*** Opening SUPPLIED RECORDS ***
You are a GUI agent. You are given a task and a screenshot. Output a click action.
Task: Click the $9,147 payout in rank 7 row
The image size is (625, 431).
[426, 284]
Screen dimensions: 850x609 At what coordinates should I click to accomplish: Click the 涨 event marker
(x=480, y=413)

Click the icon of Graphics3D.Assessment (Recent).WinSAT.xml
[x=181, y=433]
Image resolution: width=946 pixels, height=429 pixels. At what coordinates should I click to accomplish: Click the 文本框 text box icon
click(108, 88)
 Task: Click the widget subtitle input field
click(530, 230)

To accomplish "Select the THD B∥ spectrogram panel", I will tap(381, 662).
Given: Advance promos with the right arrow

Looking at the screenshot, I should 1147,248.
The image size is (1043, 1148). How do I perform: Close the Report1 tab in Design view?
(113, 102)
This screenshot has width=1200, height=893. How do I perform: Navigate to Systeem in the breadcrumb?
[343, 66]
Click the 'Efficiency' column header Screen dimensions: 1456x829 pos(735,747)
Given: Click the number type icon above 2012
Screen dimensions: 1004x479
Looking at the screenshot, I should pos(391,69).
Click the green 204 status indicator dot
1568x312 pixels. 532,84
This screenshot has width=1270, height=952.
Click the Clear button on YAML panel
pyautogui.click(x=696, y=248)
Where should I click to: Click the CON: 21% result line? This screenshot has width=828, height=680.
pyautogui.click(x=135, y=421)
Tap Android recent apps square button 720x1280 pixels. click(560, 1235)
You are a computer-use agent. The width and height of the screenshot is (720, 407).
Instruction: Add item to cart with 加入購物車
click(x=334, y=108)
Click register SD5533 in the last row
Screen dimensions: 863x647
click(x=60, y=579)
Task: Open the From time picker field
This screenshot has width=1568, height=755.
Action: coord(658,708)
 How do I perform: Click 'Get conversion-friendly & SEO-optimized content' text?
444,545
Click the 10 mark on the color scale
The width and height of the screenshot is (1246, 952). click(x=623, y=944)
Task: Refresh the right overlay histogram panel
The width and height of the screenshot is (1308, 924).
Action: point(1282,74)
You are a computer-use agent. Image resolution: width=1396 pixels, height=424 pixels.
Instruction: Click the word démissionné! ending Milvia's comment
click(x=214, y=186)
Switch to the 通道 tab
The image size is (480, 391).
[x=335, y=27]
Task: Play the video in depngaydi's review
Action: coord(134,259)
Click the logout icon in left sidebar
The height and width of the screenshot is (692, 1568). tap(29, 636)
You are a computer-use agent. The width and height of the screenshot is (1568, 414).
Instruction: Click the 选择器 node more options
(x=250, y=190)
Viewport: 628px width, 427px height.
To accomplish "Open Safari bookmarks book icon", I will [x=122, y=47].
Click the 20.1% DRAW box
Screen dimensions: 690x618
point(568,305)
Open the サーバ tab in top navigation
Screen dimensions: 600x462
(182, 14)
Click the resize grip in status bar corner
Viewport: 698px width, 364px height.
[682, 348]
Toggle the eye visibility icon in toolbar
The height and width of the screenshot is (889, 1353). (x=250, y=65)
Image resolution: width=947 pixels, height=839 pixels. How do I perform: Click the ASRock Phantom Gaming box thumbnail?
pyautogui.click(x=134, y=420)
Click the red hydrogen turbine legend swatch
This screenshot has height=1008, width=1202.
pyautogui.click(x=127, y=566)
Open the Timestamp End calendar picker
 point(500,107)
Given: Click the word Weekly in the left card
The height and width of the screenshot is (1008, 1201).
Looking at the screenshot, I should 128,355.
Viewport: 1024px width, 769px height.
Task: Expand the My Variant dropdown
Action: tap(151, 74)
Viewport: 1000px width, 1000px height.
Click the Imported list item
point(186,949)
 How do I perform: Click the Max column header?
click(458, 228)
*** Closing SUPPLIED RECORDS ***
= WHAT YOU NEED TO DO =
Print, without alteration, only the lines above between the one holding "Given: Advance promos with the right arrow" and the one holding "This screenshot has width=1270, height=952.", inclusive.

= PROBLEM SOLUTION =
Given: Advance promos with the right arrow

Looking at the screenshot, I should 1147,248.
The image size is (1043, 1148). How do I perform: Close the Report1 tab in Design view?
(113, 102)
This screenshot has width=1200, height=893. How do I perform: Navigate to Systeem in the breadcrumb?
[343, 66]
Click the 'Efficiency' column header Screen dimensions: 1456x829 pos(735,747)
Given: Click the number type icon above 2012
Screen dimensions: 1004x479
Looking at the screenshot, I should pos(391,69).
Click the green 204 status indicator dot
1568x312 pixels. 532,84
This screenshot has width=1270, height=952.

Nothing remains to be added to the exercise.